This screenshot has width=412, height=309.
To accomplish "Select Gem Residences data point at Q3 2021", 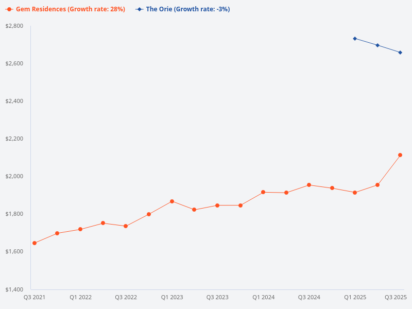I will tap(35, 243).
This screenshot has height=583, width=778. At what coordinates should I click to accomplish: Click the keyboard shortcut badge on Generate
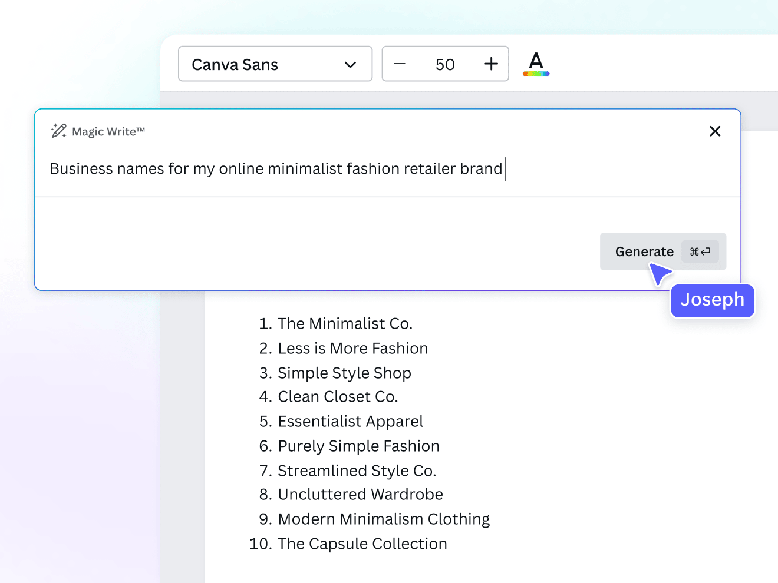(x=700, y=251)
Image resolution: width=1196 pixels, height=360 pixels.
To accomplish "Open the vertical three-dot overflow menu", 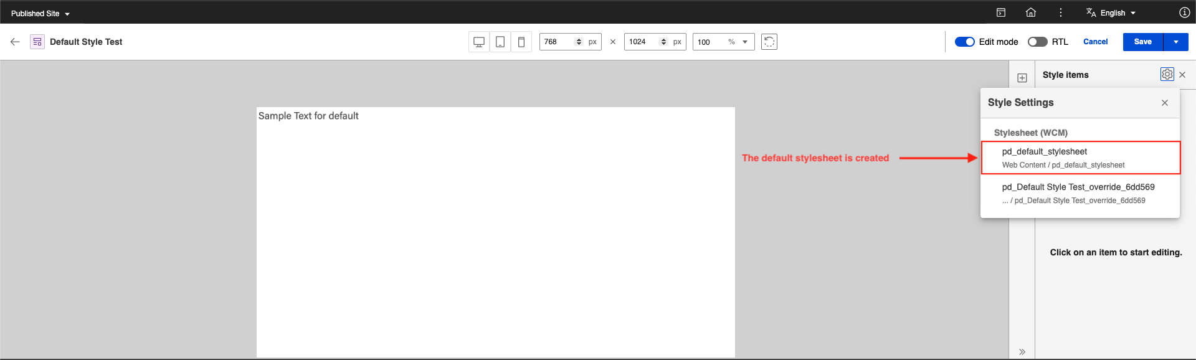I will click(1061, 12).
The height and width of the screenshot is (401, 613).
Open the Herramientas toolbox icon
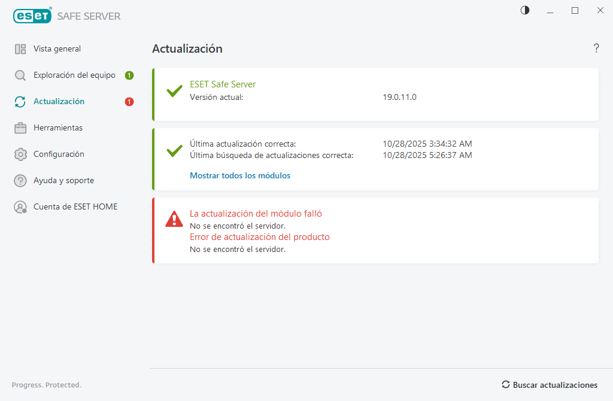click(x=21, y=127)
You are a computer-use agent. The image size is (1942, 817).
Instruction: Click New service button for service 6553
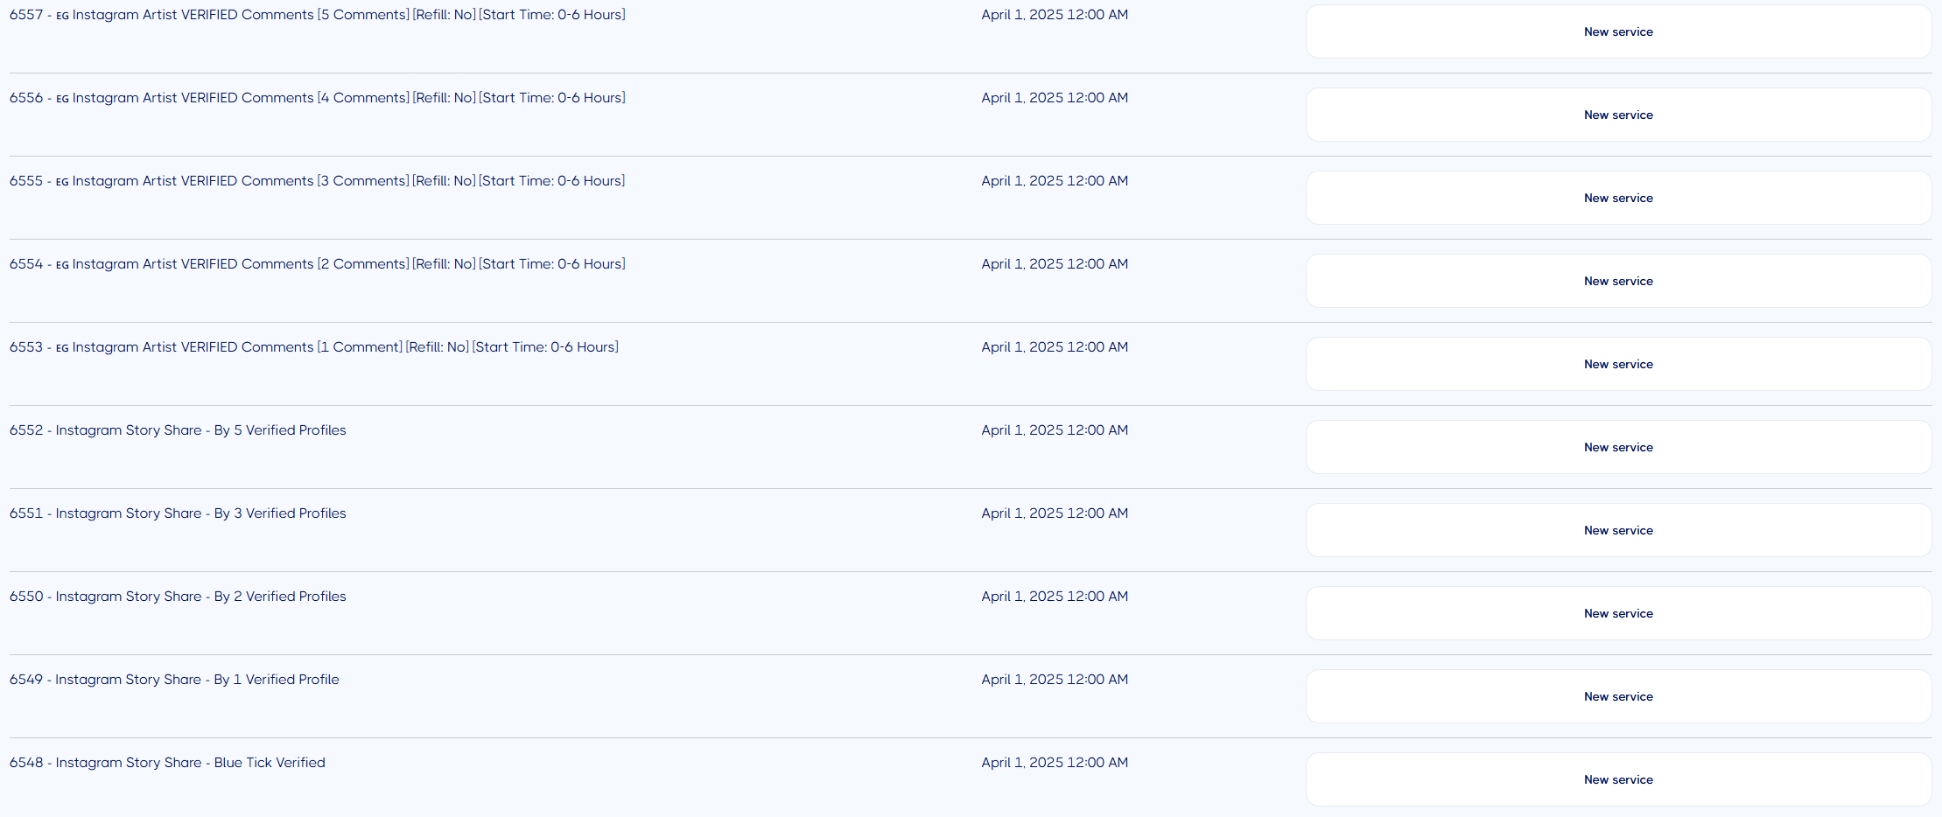click(x=1618, y=364)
———
#### Your goal
Count the lines in the entries above that contain the string "screenshot". Reply with the number alone.

#### Problem solution
3